ACACIA-HCM n’autorise ni le mot « guérison » ni l’idée d’une nouvelle norme déjà acquise. Il apporte quelque chose de plus précis : un bénéfice fonctionnel statistiquement établi dans un essai contrôlé, accompagné d’un signal de sécurité qui impose surveillance et calibration.
Résultats
Dans cet essai randomisé en double aveugle, 517 adultes ont reçu l’aficamten ou un placebo ; après 36 semaines, le score KCCQ-CSS a augmenté de 11,4 points contre 8,4 points, et le pic de consommation d’oxygène de 0,64 ml/kg/min contre -0,03 ml/kg/min.
Une fraction d’éjection sous 50 % a concerné environ 10 % du groupe aficamten contre 1 % du groupe placebo ; les événements indésirables graves étaient également plus fréquents sous traitement.

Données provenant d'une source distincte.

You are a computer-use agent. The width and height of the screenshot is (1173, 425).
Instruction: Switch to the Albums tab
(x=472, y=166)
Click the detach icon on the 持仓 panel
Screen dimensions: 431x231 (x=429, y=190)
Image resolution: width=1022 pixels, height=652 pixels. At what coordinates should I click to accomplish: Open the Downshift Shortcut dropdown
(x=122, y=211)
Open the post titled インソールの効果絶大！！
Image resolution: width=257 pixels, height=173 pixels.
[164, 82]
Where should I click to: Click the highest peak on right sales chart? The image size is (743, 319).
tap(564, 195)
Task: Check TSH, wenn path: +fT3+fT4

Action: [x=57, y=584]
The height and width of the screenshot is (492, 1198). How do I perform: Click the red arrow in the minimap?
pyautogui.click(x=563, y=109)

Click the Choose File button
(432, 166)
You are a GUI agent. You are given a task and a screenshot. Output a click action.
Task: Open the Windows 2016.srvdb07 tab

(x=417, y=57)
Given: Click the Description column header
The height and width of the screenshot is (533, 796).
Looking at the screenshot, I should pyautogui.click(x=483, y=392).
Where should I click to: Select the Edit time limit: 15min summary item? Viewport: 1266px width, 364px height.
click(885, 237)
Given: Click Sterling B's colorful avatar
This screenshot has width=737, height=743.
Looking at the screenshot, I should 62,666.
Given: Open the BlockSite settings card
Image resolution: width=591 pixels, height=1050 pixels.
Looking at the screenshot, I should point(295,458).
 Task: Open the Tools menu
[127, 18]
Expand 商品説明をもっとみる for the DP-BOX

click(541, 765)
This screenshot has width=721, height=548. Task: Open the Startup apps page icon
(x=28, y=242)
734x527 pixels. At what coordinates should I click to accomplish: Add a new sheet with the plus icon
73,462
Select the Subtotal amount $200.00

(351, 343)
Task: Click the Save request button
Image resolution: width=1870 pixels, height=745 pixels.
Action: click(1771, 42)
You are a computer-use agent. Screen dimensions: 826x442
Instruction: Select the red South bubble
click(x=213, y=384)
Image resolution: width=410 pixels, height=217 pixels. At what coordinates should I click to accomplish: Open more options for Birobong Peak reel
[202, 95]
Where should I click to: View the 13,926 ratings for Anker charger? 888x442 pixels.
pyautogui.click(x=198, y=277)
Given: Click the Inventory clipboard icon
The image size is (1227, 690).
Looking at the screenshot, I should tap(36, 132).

Le résultat positif porte donc sur la capacité d’exercice et l’état de santé rapporté par les patients. Il ne démontre pas encore une baisse de la mortalité ou des hospitalisations.
Ce que la preuve change
Le signal est important parce que cette forme non obstructive de la maladie ne disposait pas d’un traitement spécifique solidement établi. La publication complète fait passer l’hypothèse d’un mécanisme prometteur à une option soutenue par un essai contrôlé de phase avancée.
Limites
L’effet moyen sur le questionnaire reste modeste. Le financement industriel et les liens déclarés exigent une lecture attentive, sans invalider le protocole. Le recul demeure limité et la surveillance échocardiographique fait partie du traitement, pas d’un détail secondaire.
Sources
Confiance
Confiance élevée dans les résultats de cet essai ; consensus encore émergent sur la place du médicament dans les soins.